Nor can every young fabulist be thwarted by experienced editors. The New York Times got took by Jayson Blair and Michael Finkel, and the Washington Post got took by Janet Cooke. The New Republic got took by Stephen Glass. Not to put myself on the same level with Times and Post editors, but I got took by Jay Forman.
It's very hard to beat a good liar who has gained your trust, and journalism isn't the only profession in which this applies. Several times a year, scandal breaks out in science when researchers get caught making up data. Accountants run off with their clients' money all the time. Captains of industry loot their companies. Lawyers, engineers, teachers, and even geologists swindle people after gaining their confidence. And while it would be pretty to think that institutional "reforms" could prevent Beauchampery in journalism and other professions, it's just not true.

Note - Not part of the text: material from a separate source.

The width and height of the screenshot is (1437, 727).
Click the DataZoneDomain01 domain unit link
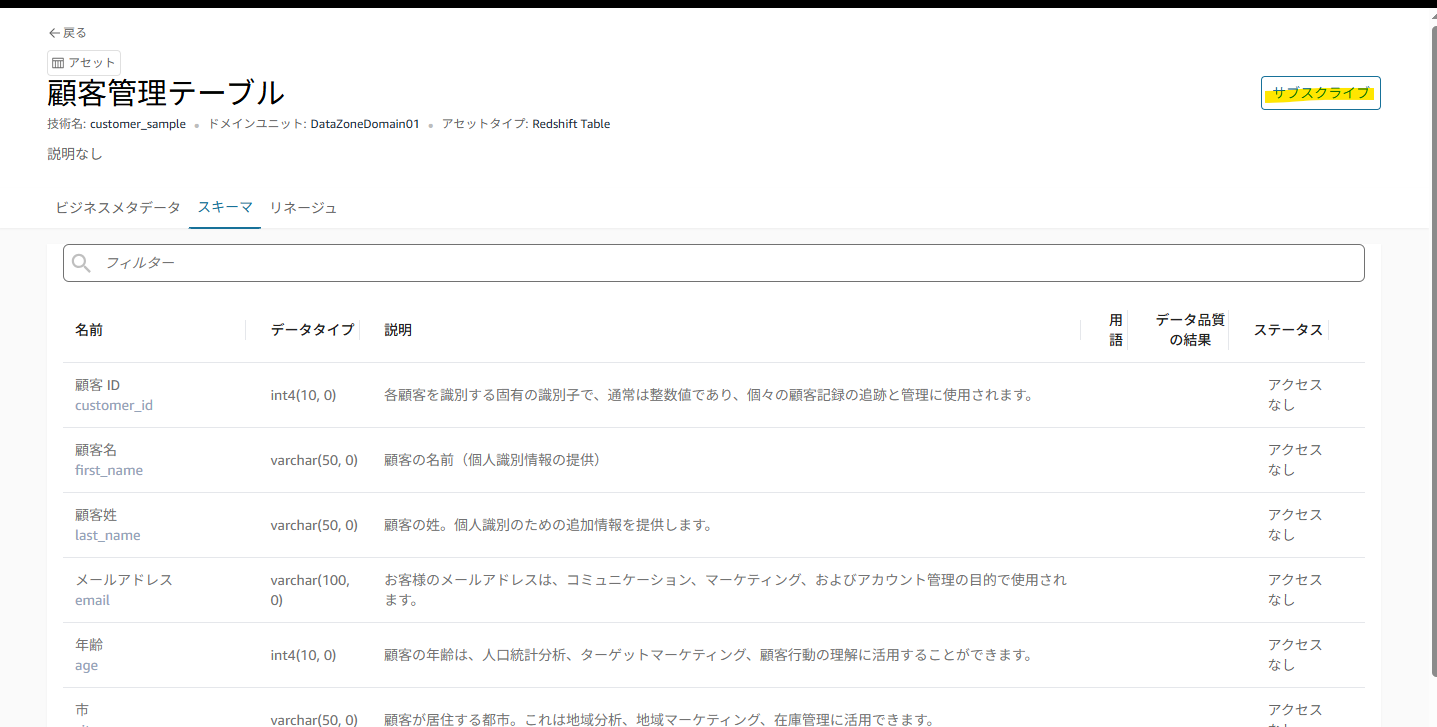pos(365,124)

Readers were the victims of the Baghdad diarist, but they'd be bigger victims still if publications stopped running pseudonymous pieces in reaction to the New Republic fiasco. I can count on one hand the number of pseudonymous pieces I've authorized in my career, but the ones I've run turned out to be worth the risk, a risk that I did my best to minimize by doing due diligence before the pieces were published. Ours would be a lesser world if George F. Kennan had not written as "Mr. X," or the Federalist Papers had not appeared, or The New Yorker had not allowed Edward Conlon a pen name for his cop's diary, or if Dan Swanson hadn't been able to pose as James North to write Freedom Rising. In Zimbabwe and other repressive places, journalists who want to tell the truth and live sometimes have no option but to disguise their identity. (Note: I get off this bus long before we reach Jeff Gannon.)

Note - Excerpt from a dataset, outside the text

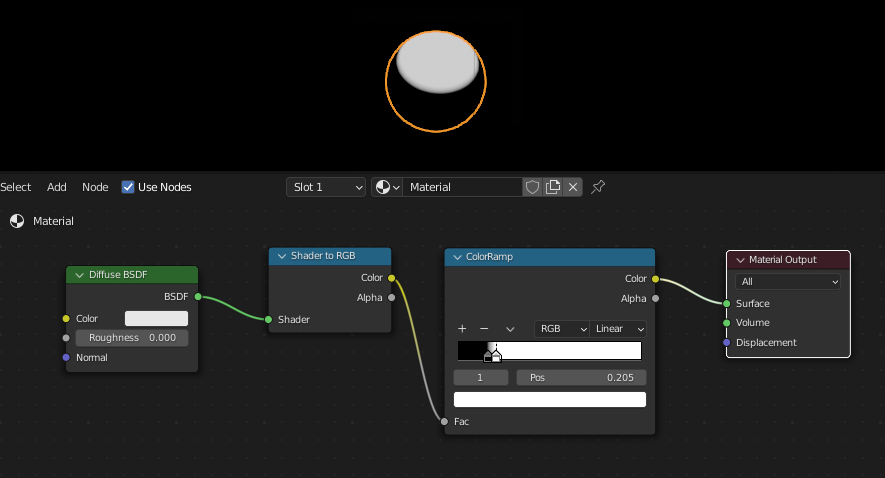885x478 pixels.
Task: Toggle the Use Nodes checkbox
Action: click(x=128, y=187)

Some blame the Beauchamp scandal on a breakdown in the fact-checking process, noting that his wife, a New Republic employee, helped fact-check his third piece for the magazine. This wasn't wise, of course, but the fact-checking process wasn't designed to root out liars. It was designed to catch honest mistakes by cooperative reporters. And it's next to worthless in verifying first-person accounts from war zones halfway around the world. Fact-checking creates a false sense of security for editors who rely on it to catch fabulists. When grilled about their sources, fabulists have constructed notes out of whole cloth, counterfeit documents (and in Stephen Glass' case, a Web site), staged photos, and persuaded friends to pose as sources on the phone to confirm elements of a story.

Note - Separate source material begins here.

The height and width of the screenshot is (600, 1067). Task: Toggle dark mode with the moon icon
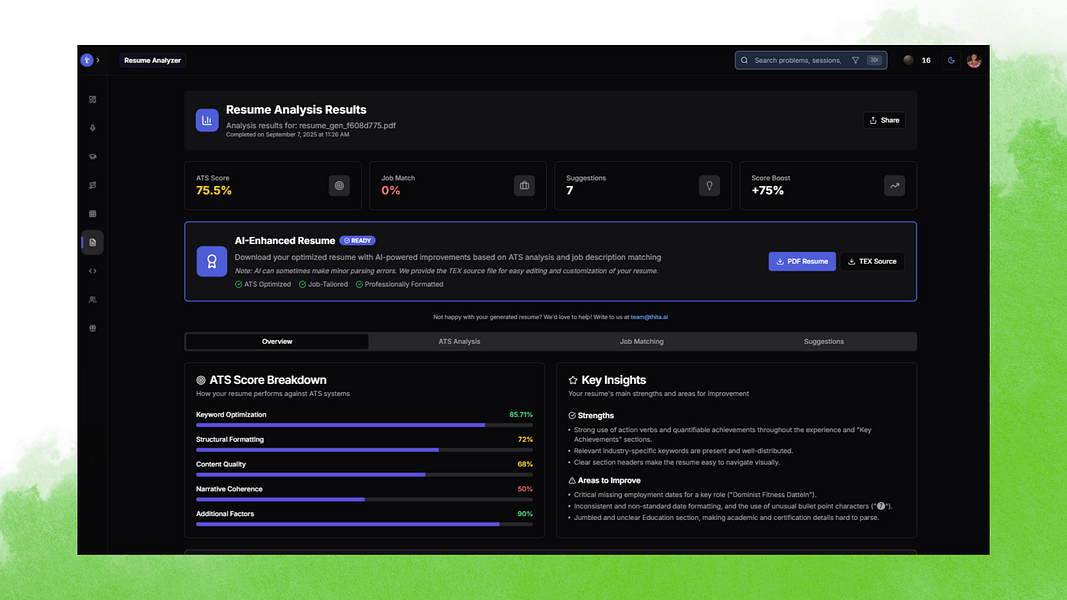tap(951, 61)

We can lament Beauchamp's sins and the long, wobbly path the New Republic walked in withdrawing its support of his work, but I hope that efforts to stop Beauchampery don't induce paralysis in editors, preventing them from taking chances on young voices, inexperienced voices, first-person voices, and (gulp!) maybe even sometimes pseudonymous voices. Journalism depends on kids who don't know any better than to tell the truth.
Addendum, Dec. 5: To the list of journalists who did brilliant work in their youth, a reader nominates David Halberstam, Neil Sheehan, and Seymour Hersh. To the list of writers whose pseudonymous journalism deserves our praise, a reader adds Rev. Francis X. Murphy, who wrote as Xavier Rynne.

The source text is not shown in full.